- [What is needed]:
Show each line of the records below where the word "computer" occurs.

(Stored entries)
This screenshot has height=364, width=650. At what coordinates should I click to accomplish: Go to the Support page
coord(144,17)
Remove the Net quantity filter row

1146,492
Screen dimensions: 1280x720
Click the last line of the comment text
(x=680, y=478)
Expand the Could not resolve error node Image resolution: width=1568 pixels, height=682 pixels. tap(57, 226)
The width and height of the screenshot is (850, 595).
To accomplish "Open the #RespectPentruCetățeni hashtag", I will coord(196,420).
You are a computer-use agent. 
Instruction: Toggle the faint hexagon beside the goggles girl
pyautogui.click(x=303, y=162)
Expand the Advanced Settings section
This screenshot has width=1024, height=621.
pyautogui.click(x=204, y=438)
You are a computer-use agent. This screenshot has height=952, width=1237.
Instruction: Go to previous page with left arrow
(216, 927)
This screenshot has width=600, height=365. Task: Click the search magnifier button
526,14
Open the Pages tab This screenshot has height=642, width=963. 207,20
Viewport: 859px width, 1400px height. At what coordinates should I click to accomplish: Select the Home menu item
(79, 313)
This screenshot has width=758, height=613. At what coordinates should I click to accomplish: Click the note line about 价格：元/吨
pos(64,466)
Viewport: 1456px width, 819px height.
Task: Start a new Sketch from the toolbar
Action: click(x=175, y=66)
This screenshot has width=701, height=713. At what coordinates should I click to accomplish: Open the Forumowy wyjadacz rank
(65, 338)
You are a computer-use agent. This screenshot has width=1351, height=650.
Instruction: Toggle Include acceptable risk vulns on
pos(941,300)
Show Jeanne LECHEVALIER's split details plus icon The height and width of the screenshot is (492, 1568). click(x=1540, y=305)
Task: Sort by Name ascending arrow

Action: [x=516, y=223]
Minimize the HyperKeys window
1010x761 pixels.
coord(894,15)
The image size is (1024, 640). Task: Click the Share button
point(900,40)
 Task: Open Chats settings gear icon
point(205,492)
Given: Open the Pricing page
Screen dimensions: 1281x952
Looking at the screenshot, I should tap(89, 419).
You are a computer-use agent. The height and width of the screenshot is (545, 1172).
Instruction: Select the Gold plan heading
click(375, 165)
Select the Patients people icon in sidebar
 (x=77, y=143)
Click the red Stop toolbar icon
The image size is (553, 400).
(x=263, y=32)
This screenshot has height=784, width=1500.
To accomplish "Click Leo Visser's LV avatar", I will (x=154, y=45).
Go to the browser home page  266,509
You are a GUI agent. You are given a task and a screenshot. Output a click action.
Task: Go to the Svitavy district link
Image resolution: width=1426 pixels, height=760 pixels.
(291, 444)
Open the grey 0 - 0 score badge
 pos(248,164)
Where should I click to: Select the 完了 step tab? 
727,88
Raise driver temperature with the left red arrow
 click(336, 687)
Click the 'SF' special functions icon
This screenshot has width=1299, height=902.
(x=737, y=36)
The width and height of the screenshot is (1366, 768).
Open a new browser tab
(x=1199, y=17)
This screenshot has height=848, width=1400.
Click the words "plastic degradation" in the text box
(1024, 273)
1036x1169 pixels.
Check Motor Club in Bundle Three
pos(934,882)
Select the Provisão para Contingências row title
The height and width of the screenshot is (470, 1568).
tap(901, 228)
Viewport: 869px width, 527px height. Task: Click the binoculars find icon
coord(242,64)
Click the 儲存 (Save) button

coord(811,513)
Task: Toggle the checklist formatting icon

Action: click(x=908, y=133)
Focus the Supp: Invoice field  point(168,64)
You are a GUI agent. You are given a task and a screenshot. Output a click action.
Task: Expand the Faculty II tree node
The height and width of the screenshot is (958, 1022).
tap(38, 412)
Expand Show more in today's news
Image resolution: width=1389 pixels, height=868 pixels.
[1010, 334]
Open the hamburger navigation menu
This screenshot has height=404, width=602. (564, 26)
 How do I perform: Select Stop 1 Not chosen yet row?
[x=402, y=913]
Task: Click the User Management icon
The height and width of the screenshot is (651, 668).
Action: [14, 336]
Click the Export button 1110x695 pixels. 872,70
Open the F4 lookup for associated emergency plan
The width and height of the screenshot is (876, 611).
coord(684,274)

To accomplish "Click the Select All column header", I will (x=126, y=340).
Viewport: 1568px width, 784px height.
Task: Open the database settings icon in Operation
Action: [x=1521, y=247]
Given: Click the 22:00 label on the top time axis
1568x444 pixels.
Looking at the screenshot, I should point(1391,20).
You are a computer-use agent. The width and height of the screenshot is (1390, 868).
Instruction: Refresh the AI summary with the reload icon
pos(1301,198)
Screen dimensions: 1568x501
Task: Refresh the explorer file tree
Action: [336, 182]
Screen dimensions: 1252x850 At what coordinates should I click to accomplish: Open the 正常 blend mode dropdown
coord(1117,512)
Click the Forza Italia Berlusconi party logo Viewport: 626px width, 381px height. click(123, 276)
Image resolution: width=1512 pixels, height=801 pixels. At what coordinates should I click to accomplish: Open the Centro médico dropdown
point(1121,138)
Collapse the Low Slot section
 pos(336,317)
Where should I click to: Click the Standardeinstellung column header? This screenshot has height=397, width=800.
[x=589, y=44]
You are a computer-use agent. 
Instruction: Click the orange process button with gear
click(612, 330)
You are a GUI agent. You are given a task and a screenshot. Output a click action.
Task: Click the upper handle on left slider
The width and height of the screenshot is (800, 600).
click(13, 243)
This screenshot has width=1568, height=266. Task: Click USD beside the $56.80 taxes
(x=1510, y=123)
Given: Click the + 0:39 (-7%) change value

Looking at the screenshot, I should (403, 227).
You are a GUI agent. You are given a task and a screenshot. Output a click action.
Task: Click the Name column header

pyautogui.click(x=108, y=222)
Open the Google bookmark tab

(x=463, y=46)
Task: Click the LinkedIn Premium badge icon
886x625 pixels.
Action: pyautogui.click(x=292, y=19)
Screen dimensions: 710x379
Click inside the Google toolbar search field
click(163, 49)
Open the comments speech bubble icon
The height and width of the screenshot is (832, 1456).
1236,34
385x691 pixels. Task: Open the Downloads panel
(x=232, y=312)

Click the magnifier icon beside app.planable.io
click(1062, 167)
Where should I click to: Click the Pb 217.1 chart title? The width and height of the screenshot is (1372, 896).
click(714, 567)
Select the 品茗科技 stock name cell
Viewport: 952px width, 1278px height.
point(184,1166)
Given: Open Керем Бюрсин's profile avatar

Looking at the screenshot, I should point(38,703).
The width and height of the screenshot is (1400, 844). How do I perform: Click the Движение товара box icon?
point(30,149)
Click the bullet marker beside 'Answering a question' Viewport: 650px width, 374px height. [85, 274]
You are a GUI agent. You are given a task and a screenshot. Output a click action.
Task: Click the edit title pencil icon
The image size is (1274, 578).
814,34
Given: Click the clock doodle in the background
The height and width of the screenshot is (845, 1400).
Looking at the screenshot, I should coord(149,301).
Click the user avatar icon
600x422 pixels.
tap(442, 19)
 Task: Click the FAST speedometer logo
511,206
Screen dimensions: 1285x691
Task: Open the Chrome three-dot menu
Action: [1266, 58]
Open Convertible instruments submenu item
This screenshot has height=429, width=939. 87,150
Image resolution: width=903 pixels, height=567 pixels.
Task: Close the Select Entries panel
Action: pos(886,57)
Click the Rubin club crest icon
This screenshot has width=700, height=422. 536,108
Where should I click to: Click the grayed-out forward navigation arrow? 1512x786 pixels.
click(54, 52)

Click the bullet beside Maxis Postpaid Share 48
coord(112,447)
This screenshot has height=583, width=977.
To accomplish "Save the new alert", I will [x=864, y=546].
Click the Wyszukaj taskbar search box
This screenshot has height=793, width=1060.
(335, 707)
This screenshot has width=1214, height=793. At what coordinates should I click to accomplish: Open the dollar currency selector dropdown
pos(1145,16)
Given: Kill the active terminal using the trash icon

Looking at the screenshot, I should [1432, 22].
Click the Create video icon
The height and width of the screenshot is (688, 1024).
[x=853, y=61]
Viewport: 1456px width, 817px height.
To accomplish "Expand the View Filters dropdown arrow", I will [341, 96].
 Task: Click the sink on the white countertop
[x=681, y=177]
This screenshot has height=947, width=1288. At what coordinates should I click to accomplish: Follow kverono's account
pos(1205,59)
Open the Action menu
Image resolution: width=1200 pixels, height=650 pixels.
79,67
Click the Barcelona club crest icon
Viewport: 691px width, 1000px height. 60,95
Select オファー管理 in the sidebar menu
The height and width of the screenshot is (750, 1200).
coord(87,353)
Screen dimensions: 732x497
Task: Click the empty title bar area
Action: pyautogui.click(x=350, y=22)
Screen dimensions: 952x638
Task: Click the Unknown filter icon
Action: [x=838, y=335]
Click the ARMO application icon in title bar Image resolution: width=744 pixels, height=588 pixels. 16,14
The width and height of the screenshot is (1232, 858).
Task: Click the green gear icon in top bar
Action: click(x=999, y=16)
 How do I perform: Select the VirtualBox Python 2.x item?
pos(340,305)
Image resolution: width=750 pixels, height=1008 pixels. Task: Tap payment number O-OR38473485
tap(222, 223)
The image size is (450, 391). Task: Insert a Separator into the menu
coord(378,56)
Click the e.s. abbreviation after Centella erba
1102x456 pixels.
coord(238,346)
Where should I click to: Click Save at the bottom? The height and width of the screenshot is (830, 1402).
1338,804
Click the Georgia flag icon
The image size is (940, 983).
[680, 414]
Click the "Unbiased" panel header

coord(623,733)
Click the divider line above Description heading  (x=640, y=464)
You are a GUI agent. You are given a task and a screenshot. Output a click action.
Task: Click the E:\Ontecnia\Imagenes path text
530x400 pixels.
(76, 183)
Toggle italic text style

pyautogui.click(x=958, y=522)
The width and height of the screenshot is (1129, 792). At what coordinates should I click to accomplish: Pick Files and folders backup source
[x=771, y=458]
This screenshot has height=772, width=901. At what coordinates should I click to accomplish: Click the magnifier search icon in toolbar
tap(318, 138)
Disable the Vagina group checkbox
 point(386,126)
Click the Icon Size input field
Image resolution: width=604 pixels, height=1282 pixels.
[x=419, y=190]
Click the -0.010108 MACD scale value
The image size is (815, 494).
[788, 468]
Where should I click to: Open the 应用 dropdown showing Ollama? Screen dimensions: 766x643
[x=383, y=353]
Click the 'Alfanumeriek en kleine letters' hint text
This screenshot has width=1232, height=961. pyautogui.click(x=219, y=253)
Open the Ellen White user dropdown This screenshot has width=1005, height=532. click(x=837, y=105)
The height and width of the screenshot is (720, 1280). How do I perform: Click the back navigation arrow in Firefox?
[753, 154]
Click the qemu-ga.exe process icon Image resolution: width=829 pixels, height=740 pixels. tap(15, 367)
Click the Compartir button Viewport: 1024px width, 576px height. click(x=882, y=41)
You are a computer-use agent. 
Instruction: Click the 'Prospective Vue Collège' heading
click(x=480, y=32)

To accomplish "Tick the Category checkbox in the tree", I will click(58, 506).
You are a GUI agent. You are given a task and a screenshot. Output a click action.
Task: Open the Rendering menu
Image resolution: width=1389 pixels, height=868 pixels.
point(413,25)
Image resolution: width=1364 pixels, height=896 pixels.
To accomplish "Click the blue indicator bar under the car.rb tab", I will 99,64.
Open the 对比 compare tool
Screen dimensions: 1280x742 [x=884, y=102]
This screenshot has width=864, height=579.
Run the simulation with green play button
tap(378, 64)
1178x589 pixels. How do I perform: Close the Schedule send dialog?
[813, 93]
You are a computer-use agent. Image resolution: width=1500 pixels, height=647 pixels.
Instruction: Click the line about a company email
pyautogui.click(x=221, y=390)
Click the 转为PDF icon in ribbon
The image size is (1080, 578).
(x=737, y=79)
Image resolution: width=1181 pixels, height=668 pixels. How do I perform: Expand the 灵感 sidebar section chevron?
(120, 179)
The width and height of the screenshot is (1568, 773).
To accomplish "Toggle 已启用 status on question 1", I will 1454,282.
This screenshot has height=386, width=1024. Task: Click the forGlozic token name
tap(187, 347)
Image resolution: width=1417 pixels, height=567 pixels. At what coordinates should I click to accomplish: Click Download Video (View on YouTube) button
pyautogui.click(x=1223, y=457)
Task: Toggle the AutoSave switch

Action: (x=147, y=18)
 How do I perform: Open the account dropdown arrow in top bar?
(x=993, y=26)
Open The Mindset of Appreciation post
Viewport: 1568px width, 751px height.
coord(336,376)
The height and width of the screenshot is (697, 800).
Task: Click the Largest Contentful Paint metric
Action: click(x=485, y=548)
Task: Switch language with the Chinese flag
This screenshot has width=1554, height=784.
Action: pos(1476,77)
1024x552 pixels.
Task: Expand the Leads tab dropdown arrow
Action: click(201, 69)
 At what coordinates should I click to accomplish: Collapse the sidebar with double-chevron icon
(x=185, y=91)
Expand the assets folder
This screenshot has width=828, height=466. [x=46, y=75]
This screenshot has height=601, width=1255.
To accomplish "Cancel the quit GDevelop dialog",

- [Answer to the exercise]:
You are a computer-use agent. 
You are a computer-use agent. This screenshot has height=952, width=1237.
You are a computer-use agent. This screenshot has width=1351, height=650.
You are a computer-use agent. The height and width of the screenshot is (545, 1172).
You are a computer-use agent. The width and height of the screenshot is (1390, 868).
You are a computer-use agent. 
You are a computer-use agent. 
You are a computer-use agent. Image resolution: width=1500 pixels, height=647 pixels.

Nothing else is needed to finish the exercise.